--- Start of Record excerpts ---
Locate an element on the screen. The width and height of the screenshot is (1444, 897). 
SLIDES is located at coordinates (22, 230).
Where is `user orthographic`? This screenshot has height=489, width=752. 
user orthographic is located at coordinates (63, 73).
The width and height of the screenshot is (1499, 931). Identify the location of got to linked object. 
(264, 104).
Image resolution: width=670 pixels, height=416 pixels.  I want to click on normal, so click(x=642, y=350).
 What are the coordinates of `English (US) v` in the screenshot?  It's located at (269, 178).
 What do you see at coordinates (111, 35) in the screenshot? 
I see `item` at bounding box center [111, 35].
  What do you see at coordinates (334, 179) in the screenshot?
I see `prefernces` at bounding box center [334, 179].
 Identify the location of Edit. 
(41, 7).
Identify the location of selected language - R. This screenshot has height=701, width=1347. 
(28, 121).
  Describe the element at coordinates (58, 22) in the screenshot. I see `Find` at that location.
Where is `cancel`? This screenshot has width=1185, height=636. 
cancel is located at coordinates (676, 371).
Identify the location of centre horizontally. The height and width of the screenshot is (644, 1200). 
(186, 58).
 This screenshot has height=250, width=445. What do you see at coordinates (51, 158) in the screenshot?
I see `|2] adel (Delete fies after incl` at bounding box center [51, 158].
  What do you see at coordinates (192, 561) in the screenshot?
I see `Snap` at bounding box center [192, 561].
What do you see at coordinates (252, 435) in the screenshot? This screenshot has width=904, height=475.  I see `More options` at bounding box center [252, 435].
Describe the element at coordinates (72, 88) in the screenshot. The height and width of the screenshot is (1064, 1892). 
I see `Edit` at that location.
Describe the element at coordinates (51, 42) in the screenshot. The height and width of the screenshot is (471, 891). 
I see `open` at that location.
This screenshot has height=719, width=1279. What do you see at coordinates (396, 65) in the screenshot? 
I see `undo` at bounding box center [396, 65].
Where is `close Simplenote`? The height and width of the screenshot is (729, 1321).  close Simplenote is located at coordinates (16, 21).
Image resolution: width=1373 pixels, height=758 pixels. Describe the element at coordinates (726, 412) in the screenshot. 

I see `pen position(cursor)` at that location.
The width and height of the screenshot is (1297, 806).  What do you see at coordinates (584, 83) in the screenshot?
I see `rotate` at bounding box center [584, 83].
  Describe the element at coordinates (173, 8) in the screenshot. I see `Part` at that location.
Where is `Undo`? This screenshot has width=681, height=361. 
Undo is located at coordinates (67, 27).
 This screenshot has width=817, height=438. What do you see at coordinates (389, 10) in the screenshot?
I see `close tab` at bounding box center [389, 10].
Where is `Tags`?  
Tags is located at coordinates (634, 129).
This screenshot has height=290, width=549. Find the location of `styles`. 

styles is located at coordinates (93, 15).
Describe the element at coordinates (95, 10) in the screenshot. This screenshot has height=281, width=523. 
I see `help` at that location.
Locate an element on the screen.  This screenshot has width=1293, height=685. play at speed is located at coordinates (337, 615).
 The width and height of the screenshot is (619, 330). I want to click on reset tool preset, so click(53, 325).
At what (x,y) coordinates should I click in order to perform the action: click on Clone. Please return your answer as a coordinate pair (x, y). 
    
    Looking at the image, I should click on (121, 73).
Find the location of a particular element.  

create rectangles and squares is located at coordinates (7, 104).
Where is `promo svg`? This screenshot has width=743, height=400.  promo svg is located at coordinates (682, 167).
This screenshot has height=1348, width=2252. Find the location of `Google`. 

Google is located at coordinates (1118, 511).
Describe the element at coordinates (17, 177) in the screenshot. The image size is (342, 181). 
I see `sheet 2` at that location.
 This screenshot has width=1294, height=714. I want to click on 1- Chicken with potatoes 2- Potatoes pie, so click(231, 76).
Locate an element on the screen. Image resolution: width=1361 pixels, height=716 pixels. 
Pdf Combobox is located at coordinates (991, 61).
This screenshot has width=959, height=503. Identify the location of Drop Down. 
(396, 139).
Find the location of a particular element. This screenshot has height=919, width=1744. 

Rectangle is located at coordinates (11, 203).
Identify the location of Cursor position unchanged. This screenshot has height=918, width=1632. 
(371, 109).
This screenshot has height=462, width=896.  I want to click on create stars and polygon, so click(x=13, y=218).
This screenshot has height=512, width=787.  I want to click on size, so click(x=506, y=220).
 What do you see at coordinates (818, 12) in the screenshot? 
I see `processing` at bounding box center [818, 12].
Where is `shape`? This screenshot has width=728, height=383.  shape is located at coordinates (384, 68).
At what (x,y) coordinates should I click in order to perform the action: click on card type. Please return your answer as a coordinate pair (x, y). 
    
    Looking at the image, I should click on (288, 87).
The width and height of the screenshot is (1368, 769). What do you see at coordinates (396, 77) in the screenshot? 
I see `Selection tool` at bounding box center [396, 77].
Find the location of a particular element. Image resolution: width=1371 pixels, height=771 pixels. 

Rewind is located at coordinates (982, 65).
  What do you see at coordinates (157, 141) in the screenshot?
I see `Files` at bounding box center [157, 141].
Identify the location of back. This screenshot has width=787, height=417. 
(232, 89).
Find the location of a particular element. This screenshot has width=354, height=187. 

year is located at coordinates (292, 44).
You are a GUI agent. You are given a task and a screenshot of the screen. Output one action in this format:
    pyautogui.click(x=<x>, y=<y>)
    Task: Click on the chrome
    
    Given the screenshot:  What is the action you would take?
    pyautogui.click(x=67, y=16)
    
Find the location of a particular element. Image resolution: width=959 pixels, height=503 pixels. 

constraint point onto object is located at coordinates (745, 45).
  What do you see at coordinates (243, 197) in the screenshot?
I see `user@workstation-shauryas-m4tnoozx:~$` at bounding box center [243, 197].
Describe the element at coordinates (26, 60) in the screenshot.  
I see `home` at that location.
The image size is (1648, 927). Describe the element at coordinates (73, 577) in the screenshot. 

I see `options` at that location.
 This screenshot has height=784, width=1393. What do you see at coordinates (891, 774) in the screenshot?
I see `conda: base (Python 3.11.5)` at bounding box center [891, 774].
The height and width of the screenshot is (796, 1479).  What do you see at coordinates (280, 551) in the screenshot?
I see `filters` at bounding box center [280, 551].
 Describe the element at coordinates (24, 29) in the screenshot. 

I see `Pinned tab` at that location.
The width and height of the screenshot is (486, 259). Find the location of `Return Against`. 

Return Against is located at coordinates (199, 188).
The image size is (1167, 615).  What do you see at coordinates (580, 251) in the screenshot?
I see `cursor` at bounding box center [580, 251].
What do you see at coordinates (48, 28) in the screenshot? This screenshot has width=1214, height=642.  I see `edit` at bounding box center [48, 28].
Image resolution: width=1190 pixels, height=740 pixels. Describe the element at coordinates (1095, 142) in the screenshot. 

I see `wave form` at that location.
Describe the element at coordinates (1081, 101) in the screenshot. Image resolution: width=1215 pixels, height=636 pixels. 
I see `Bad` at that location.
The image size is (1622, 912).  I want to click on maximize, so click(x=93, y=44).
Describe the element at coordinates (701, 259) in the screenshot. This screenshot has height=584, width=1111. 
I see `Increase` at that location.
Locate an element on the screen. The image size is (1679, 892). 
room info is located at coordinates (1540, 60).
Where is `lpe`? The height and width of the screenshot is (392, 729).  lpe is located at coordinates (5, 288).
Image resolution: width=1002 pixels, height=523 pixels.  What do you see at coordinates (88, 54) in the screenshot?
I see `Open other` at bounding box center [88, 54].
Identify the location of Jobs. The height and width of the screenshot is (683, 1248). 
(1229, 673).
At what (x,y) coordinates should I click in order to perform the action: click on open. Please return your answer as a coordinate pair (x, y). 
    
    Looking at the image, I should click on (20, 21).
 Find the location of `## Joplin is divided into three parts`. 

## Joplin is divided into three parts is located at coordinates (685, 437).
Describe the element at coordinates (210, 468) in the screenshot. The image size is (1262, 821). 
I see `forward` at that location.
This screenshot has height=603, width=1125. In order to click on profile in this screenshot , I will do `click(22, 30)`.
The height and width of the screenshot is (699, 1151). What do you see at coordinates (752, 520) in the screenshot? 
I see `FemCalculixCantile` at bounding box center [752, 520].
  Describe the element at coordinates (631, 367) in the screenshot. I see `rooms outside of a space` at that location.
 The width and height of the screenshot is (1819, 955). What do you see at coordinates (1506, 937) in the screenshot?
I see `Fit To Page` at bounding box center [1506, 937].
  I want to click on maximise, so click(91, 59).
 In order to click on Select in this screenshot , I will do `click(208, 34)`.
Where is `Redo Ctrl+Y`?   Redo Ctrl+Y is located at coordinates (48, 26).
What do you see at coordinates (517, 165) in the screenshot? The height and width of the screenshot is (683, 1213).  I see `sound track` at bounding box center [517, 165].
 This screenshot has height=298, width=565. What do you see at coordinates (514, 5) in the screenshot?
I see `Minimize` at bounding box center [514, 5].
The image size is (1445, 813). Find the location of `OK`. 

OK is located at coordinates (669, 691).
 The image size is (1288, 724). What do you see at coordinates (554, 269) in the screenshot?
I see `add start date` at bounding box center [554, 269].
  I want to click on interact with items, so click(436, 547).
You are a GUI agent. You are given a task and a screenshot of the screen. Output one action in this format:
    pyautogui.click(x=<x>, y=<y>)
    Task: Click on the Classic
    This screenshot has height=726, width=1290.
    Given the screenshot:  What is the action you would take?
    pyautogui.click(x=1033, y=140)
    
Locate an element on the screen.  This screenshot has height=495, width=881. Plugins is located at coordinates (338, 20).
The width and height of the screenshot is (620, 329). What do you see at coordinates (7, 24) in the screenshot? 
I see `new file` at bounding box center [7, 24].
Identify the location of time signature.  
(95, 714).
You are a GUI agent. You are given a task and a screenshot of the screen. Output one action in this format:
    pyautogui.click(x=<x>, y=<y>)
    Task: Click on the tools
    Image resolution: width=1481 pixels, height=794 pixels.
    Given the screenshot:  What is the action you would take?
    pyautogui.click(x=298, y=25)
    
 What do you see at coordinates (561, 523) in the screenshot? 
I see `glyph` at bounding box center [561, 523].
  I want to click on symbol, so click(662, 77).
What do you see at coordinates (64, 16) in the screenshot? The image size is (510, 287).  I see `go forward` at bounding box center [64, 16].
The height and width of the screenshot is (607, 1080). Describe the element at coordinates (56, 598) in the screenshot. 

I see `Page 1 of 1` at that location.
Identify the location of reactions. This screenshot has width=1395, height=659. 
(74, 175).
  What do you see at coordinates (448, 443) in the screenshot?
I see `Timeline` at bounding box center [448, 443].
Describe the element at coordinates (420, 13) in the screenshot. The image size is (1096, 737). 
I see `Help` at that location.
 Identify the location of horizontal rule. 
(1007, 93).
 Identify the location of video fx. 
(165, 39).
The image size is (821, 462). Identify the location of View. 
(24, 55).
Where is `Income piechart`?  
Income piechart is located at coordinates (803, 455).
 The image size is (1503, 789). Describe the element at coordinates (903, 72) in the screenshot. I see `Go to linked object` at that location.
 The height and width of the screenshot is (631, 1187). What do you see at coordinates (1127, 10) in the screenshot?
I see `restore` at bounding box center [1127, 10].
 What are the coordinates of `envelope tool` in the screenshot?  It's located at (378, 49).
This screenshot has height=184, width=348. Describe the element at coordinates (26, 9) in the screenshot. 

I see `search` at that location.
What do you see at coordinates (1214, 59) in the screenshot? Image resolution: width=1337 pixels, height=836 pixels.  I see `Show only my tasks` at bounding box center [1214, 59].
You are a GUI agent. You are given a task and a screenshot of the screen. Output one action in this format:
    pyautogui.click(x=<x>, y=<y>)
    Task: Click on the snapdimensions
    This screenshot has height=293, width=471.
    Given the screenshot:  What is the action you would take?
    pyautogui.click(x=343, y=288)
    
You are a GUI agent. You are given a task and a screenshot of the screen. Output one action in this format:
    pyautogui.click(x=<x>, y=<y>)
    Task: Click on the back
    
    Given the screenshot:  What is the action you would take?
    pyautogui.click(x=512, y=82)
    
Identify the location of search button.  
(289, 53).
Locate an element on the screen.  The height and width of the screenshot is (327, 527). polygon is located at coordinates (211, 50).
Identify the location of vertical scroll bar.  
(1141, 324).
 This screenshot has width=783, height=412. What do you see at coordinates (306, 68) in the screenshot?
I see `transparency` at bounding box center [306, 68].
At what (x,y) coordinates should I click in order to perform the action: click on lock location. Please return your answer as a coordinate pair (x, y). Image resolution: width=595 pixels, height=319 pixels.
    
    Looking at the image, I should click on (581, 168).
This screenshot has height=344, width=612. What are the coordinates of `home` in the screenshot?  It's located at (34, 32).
--- End of Record excerpts ---
Can you copy out the listing above verbatim, starting at the line that contains "Describe the element at coordinates (701, 259)" and continuing through the line that contains "coordinates (5, 288).", with both of those lines included?

Describe the element at coordinates (701, 259) in the screenshot. This screenshot has height=584, width=1111. 
I see `Increase` at that location.
Locate an element on the screen. The image size is (1679, 892). 
room info is located at coordinates (1540, 60).
Where is `lpe`? The height and width of the screenshot is (392, 729).  lpe is located at coordinates (5, 288).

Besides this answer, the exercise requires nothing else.